You were not totally incorrect, though, as modes do exist - it's just that they don't refer to the amount of pixels, but rather to the dimensions of the pixel itself:
* LORES mode: 140 ns pixel, which is the biggest and most common one;
* HIRES mode: 70 ns pixel, which is the kind of pixel here usually referred to with "tallpixel", since its height is twice its width (in practice, it's equivalent to a half LORES pixel);
* interlace mode: activates the well-known odd/even-lines-only plus vertical offset effect to give the impression that the pixels height is half the normal size; it can combine freely with LORES and HIRES modes.
(The times expressed in ns refer to the time the raster beam takes to draw the pixel on screen.)
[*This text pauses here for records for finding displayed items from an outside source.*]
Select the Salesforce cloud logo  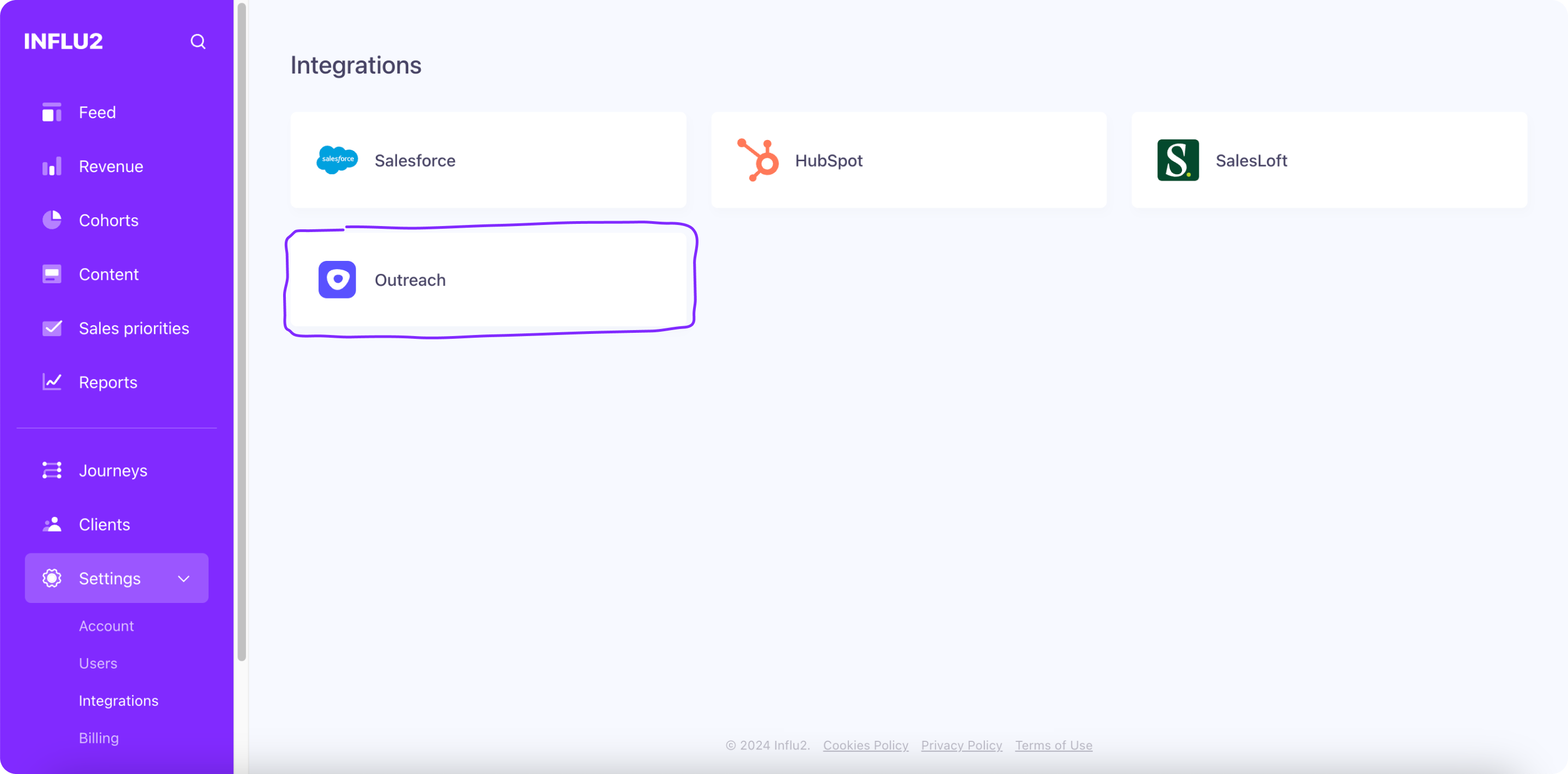click(336, 160)
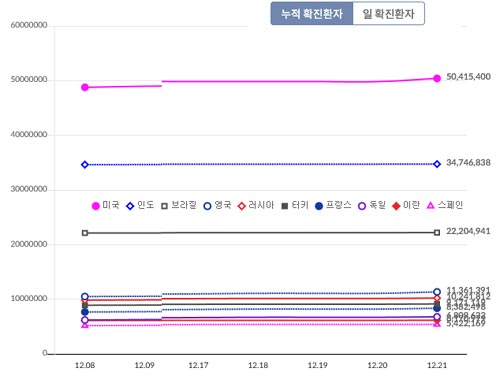Toggle the 미국 legend series
Screen dimensions: 500x372
[x=106, y=205]
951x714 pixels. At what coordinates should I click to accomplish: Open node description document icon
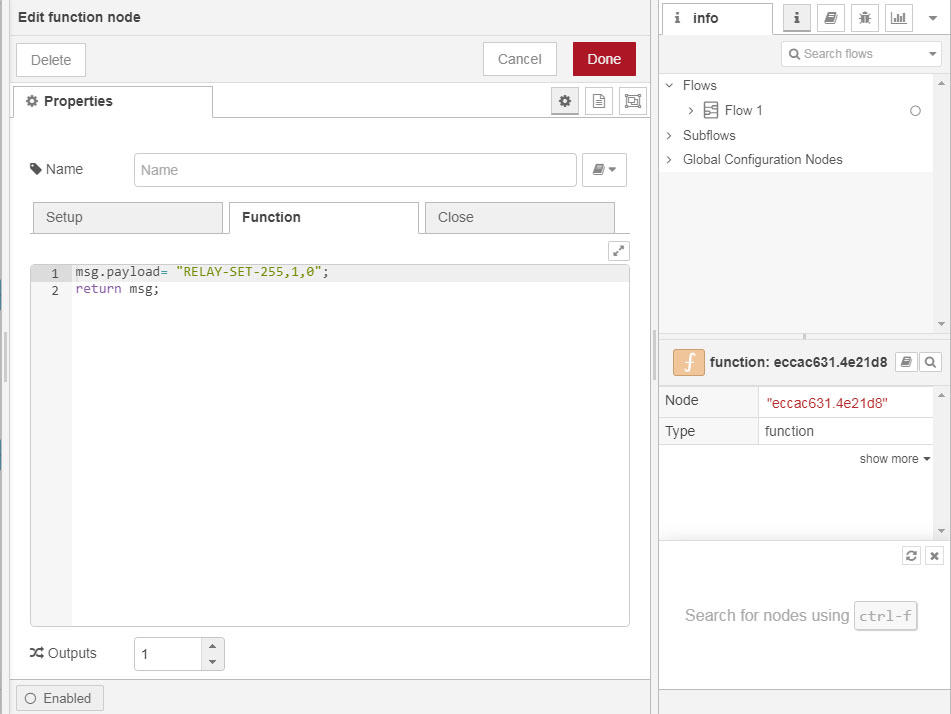coord(598,101)
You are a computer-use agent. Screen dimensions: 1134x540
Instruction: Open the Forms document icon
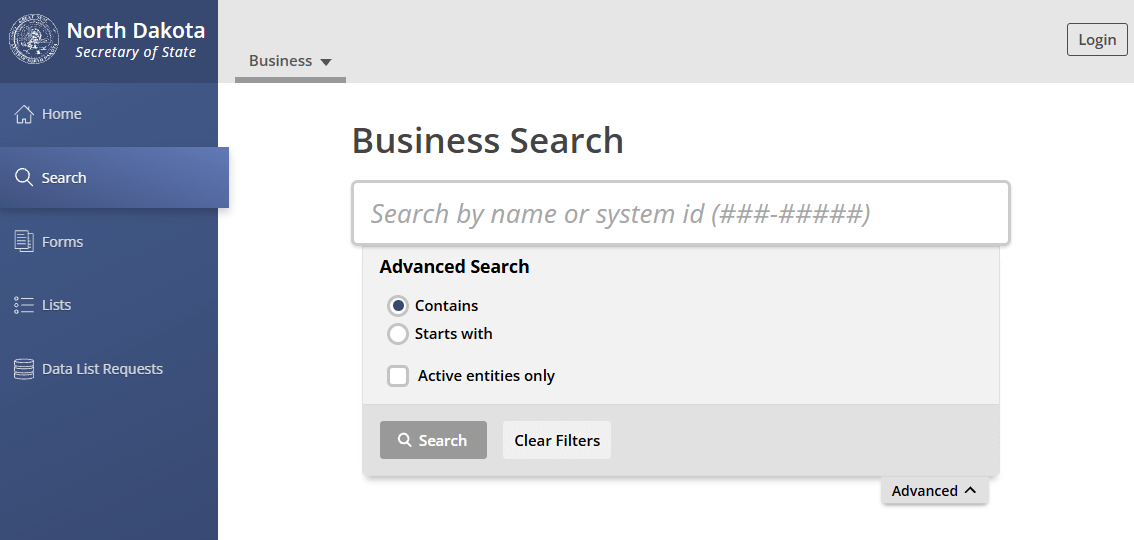(24, 241)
Another mode is the dual-playfield, which paired the even and odd bitplanes to form 2 overlayed, indipendent "screens", so the total amount of colors per "screen" is at most 8 for the background one and 7 (plus transparency) for the foreground one.
With the ECS/AGA chipsets things got even more complicated, but that's another story...
I am not sure if this wraps around scanlines, probably does.
I can't be 100% sure because I hated HAM and thus I never used it, but the memory of the very common tearing/bleeding problems of HAM suggests that it doesn't wrap around.
Then, let's not forget sprites
Here is some information:
* there were 8 sprites, each of which had 3 colors + transparency;
* each sprite could have a maximum width of... mmm... probably 16 pixels; height could be... lemme think... probably 256 pixels, but with vertical multiplexing the height could be virtually any;
* sprites could be combined (by pairs: 0+1, 2+3, 4+5, 6+7) to form 15-color + transparency sprites;
* if my memory doesn't fail me, colors were taken from these palette slots (sprites: colors): 0, 1: 17, 18, 19; ... 6, 7: 29, 31 (the pattern is: the colors from 16 to 31 are divided into banks of 4 colors, which are assigned progressively to the sprite pairs; the first color of each bank is irrelevant because of transparency); the AGA chipset had the ability to relocate the banks, but I can't remember whether it applied to OCS and ECS chipsets (probably no);
Finally, a little note: colors could be dinamically changed by the CPU or the Copper* so that the total amount of actually colors shown could be easily much higher than the number of colors in the palette. This is relevant to pixelling only when producing the graphics for a game or demo, of course.
*Actually this applies to most of the chipset registers, so that it was not uncommon having on the monitor multiple screen modes at once.